Naquela época, eu já escrevera não poucas crônicas sobre a realidade dos países comunistas. Juntei mais algumas sobre a queda do Muro e, em 1990, ofereci a editores um livro, Crônicas da Guerra Fria. Não se dignaram sequer a dar-me uma resposta. Também, pudera: eu era o único a soltar foguetes, quando todos estavam de luto. Até hoje, não se publicou no Brasil, de autor brasileiro, nenhum livro sobre a Queda do Muro. Temos farta bibliografia sobre Cuba, socialismo, comunismo, castrismo, temos até odes à Albânia de Envers Hodja. Sobre a queda do Muro, zero. Apesar de a data ser facilmente memorizável, por ser aliterativa, até hoje poucos sabem o que aconteceu naquele dia. Leia os jornais de hoje. Nenhum lembrou a data. No Brasil, o fundo do ar continua sendo vermelho.

Em 1990, fui a Berlim quebrar os cacos que ainda restavam do muro. Não iria perder a ocasião de dar uma mão à História. Tinha um problema crônico de menisco e volta e meia me acometia a tal de água no joelho. Claro que não faltaram as más línguas a aventar a hipótese de uísque no joelho. A bem da verdade, aquele líquido tinha uma certa cor de bom scotch. Sabe-se lá!

Parti rumo ao muro, sem lenço nem documento, como se diz. Em Paris, escorreguei e a perna começou a inchar. Pensei ir ao médico, mas desisti. Sabia qual era o tratamento. Ele faria uma punção no joelho, extrairia o líquido sinovial e me ordenaria repouso. Se é para ficar de molho, pensei, fico em Berlim, mais perto do muro. Embarquei.

No trem, desastre. A perna foi inchando a ponto de mal caber na perna da calça. Eu viajava com uma amiga, que seria minha anfitriã. Nem deu para ir à sua casa. Ela telefonou para o hospital e do trem fui direto para lá. Onde já me esperavam dois médicos, com uma maca na recepção. Resumindo: apesar de meio aleijado, consegui arrancar meus caquinhos. O muro parecia ter sido construído para a eternidade. O martelo batia e voltava e o concreto continuava intacto. Com muito esforço, consegui dois míseros fragmentos, que hoje tenho pendurados na parede, como troféus. Míseros, mas meus.

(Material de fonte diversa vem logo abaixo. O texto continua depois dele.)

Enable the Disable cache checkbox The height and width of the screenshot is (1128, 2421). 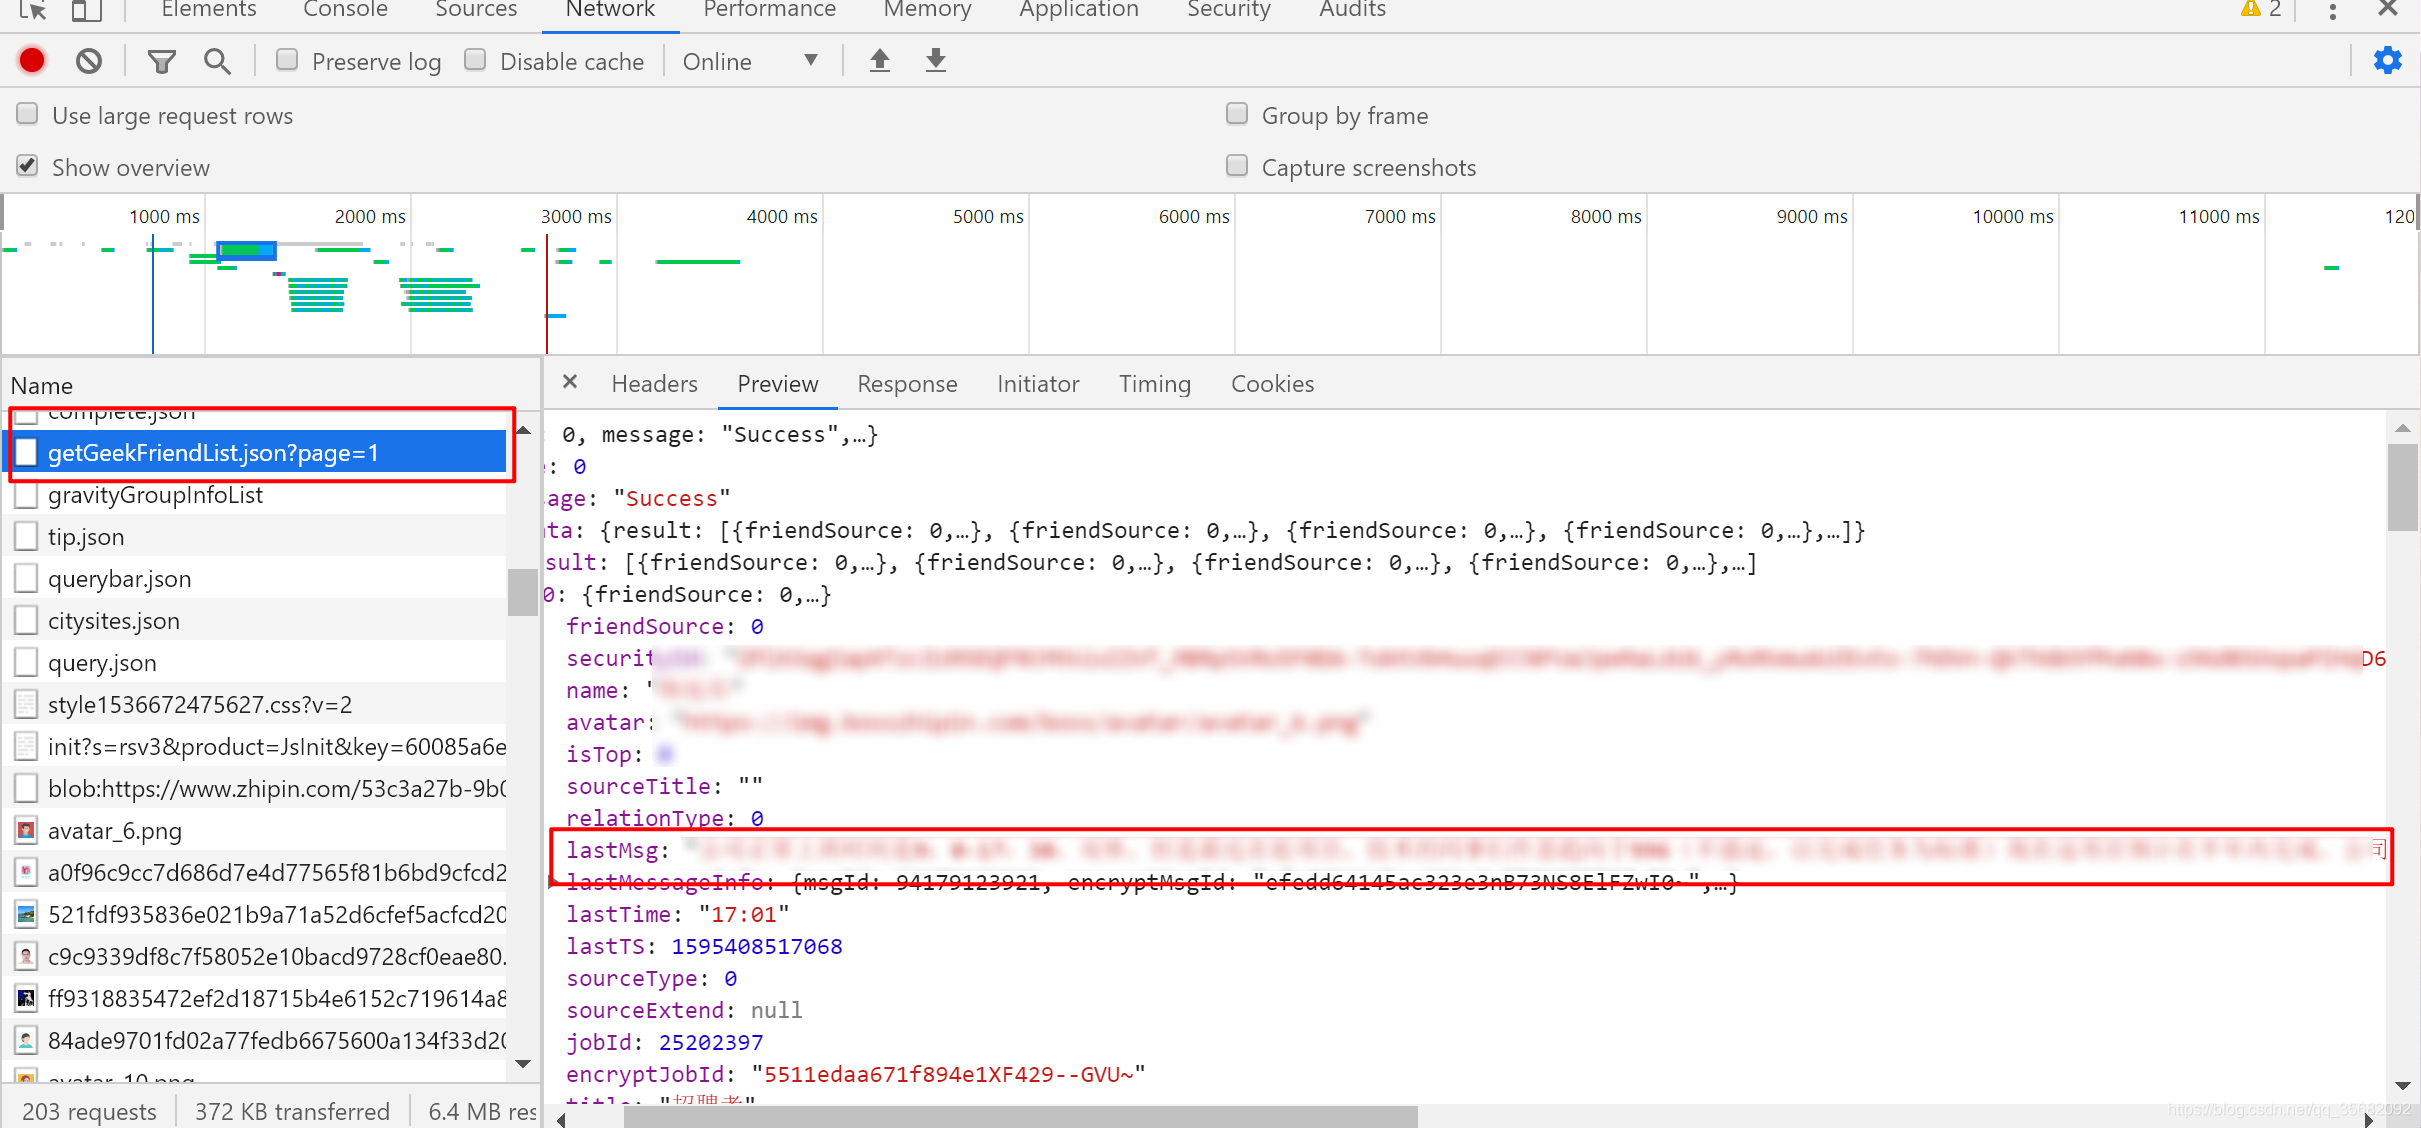pyautogui.click(x=476, y=60)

Em verdade, não é que o Muro parecesse ter sido construído para a eternidade. Foi construído para a eternidade mesmo. Para os comunistas, o comunismo era o rumo inexorável para o qual caminhava a História, e eles consideravam retardados mentais quem não acreditava nisto. O Muro foi concebido para sempre. Tanto que nenhum escritor previu seu desmoronamento. Os escritores do século chegaram a conceber viagens espaciais a Alpha Centauri. Mas jamais imaginaram que um dia pudesse ruir aquela cerca absurda que separava uma nação.

Vinte e três anos depois, ninguém lembra, ninguém sabe, ninguém viu. 11/9 todos lembram. 9/11 já está enterrado nos escaninhos da memória. Ocorre que o 9/11 transformou muito mais o mundo e o século que o incidente do 11/9. Parece que professor algum, jornalista algum, percebeu a importância do fato. Ou, propositadamente, o omite a seus alunos e leitores. Não é de espantar. Imprensa e universidade brasileiras estão contaminadas até os ossos pela nostalgia do comunismo. Viúvas sofrem muito ao relembrar a morte do marido.